* **What is expected**
Lines with "Download": copy each one from the listing below.

* **Records for processing**

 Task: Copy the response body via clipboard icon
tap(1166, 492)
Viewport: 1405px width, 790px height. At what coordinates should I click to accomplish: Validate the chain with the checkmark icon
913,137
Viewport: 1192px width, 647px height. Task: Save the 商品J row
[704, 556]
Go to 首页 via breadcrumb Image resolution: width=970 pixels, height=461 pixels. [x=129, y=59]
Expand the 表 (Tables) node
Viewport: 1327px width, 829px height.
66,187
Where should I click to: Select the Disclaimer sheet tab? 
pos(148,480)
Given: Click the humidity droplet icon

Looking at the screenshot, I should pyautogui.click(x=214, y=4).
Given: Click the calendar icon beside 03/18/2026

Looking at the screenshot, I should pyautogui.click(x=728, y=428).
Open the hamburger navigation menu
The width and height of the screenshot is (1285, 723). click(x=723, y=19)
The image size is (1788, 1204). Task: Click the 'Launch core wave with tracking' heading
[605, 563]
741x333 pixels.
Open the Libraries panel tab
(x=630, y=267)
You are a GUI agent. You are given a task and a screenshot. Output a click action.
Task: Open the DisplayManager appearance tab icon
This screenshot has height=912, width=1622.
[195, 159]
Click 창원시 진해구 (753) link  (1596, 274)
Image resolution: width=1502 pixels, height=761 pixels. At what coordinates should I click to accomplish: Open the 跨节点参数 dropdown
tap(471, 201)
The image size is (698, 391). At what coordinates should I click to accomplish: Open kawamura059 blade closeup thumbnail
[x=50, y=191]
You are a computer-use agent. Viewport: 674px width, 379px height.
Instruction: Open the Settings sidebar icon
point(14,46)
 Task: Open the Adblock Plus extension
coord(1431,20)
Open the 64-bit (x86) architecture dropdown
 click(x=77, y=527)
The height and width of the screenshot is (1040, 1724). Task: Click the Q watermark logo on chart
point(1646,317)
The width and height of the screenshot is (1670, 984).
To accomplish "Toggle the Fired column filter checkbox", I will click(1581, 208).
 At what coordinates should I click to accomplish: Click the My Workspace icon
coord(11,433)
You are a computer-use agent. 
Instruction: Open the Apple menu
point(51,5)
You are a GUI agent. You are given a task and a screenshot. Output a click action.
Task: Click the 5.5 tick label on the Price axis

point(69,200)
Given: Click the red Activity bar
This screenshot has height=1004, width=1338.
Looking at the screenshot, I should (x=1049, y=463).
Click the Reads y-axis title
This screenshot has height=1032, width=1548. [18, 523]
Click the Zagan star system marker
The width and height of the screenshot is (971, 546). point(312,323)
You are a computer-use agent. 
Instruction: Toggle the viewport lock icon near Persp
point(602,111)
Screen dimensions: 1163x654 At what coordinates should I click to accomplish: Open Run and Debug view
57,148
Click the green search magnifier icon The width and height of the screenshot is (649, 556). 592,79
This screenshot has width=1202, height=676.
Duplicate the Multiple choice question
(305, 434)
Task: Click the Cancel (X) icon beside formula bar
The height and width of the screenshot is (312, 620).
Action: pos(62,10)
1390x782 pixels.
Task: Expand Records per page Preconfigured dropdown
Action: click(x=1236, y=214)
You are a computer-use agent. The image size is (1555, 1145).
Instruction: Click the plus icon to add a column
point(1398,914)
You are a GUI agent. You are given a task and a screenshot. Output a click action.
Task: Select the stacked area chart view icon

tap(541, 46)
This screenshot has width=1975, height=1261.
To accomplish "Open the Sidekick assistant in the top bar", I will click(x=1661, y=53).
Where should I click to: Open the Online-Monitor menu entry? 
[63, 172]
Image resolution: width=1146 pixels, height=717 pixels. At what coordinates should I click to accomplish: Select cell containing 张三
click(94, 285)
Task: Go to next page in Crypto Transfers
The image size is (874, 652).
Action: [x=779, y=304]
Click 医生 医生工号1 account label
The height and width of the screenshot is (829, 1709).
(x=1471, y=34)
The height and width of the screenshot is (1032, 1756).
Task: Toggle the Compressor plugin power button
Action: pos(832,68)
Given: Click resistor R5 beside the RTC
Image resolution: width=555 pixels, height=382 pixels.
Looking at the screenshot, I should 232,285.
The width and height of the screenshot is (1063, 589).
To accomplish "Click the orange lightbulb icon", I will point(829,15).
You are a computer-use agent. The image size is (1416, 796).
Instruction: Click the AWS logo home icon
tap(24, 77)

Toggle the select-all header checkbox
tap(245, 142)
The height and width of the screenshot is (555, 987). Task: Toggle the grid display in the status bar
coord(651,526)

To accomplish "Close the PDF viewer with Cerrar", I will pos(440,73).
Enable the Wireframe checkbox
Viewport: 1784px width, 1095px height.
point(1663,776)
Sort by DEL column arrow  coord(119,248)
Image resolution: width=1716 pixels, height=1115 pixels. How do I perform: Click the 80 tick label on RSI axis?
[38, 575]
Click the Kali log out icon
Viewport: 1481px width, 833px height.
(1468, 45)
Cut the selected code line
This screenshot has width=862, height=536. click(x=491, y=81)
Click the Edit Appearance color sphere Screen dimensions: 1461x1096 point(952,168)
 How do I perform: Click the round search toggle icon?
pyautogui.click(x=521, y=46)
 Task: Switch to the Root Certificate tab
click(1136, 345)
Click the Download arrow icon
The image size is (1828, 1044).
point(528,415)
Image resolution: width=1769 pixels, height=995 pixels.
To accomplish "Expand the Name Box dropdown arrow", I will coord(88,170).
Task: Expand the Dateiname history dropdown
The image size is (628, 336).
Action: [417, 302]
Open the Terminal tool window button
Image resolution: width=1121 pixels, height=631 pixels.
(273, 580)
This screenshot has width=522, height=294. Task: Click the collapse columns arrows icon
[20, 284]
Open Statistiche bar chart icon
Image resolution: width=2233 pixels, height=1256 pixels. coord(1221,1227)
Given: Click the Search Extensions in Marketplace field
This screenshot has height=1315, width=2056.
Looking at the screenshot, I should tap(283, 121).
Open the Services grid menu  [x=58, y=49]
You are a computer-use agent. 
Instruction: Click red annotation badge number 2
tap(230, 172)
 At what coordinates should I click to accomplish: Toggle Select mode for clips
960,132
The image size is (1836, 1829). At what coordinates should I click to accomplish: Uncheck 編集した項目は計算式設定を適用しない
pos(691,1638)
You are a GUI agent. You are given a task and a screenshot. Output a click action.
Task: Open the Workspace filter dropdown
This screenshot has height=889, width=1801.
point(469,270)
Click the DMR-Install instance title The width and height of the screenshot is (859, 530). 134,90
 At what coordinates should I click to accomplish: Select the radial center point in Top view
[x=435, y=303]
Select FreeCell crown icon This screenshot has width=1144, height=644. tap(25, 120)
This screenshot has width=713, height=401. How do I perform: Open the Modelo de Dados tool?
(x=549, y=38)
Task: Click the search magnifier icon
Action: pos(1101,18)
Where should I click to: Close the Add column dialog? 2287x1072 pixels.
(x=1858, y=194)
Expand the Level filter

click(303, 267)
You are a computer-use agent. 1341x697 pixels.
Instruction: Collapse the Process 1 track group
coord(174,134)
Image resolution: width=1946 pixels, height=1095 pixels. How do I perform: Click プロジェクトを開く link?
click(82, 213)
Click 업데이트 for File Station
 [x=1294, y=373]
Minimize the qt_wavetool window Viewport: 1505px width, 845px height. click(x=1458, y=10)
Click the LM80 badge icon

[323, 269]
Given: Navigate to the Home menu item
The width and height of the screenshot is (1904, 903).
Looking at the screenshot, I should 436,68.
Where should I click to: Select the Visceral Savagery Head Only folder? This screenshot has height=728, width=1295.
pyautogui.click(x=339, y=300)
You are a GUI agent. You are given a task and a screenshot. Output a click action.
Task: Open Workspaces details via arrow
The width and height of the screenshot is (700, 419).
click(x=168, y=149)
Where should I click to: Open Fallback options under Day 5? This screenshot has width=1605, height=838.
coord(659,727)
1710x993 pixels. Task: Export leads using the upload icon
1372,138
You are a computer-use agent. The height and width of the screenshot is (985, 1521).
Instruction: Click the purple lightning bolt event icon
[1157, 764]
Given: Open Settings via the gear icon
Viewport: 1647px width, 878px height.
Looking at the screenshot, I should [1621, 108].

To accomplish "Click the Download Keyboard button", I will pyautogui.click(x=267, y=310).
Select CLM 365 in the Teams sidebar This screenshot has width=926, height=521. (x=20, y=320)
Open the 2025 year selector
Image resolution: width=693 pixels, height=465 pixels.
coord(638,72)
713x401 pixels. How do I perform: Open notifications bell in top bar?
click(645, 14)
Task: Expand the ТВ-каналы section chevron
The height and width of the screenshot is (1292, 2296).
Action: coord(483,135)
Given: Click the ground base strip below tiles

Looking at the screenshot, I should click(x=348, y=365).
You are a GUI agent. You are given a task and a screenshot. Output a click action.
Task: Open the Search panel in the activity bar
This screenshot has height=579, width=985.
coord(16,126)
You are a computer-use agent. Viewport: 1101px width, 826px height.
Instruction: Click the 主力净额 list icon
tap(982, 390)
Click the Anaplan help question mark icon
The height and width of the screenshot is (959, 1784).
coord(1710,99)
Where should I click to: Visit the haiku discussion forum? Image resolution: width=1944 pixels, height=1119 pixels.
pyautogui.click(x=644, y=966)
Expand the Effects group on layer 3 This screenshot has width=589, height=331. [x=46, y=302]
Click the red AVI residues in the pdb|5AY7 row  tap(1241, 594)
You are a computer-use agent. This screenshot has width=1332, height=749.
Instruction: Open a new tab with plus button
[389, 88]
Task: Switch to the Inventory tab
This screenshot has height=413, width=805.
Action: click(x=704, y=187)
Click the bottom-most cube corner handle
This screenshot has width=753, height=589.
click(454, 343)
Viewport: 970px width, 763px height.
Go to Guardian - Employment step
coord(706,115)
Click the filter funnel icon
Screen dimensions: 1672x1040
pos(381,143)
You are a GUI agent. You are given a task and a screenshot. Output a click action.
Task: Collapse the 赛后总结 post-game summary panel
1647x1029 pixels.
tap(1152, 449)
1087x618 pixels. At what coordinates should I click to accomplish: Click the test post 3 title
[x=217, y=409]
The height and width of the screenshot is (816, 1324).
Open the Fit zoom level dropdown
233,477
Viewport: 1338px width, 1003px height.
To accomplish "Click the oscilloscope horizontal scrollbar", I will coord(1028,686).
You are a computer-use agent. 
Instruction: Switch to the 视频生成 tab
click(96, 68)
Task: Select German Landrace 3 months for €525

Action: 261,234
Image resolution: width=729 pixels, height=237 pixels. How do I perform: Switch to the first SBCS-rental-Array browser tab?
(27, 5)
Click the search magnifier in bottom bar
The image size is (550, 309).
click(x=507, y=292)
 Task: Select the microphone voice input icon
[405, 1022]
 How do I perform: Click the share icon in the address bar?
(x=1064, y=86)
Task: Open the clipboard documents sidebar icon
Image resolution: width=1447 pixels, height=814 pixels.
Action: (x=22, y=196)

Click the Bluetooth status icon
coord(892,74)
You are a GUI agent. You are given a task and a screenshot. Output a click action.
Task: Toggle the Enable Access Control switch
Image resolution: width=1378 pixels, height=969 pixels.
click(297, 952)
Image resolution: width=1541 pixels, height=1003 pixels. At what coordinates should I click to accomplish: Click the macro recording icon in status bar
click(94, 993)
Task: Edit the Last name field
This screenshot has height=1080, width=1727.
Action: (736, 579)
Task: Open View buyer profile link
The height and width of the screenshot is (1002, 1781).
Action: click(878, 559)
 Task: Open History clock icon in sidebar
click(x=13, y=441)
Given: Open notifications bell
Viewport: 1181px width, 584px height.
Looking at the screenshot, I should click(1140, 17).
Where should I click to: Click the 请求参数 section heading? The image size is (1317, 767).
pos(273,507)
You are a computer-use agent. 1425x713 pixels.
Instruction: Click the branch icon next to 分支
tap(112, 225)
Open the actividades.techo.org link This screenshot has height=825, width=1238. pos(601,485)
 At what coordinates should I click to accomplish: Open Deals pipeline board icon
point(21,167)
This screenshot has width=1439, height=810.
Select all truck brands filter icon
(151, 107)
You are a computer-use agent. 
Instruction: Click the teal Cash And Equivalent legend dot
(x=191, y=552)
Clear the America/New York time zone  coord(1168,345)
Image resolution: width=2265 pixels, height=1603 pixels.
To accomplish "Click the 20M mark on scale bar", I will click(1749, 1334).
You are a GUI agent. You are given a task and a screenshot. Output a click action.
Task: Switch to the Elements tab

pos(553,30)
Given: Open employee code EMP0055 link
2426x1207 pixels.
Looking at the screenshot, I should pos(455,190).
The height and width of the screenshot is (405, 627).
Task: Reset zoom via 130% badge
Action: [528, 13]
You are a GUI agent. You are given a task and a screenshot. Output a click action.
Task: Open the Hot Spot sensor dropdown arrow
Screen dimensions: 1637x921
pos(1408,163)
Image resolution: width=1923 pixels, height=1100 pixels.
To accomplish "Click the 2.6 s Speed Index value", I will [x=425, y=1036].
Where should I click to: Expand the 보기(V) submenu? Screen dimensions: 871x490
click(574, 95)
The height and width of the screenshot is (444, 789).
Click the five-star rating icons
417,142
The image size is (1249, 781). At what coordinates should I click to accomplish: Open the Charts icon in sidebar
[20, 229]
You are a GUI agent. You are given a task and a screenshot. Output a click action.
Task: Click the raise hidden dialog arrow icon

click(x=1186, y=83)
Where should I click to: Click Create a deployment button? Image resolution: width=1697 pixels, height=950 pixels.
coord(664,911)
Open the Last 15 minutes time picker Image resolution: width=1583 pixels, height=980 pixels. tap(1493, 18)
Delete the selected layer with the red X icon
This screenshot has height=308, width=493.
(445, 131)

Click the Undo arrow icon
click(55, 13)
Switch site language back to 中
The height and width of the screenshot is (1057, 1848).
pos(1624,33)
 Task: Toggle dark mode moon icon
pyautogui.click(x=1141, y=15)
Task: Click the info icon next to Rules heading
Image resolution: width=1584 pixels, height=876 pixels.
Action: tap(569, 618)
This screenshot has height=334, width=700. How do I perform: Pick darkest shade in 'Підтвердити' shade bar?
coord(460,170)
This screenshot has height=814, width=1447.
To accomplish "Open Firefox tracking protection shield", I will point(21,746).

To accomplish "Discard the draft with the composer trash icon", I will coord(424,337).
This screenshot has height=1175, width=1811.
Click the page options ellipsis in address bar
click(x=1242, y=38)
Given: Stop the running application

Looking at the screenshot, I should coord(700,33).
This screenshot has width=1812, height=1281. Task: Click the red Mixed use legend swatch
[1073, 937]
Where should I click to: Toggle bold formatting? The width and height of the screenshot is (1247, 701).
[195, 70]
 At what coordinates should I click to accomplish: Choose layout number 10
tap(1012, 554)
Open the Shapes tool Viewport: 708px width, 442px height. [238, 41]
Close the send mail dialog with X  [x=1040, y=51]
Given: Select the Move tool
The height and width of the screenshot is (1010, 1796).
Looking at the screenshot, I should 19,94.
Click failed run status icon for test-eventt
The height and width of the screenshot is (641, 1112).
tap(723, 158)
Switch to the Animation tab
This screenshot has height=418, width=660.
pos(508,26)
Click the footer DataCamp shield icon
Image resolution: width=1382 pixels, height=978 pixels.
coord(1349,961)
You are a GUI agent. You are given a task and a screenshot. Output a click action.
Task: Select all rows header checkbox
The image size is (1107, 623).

* **Solution to this task**
Click the Download arrow icon
To accomplish "Click the Download Keyboard button", I will pyautogui.click(x=267, y=310).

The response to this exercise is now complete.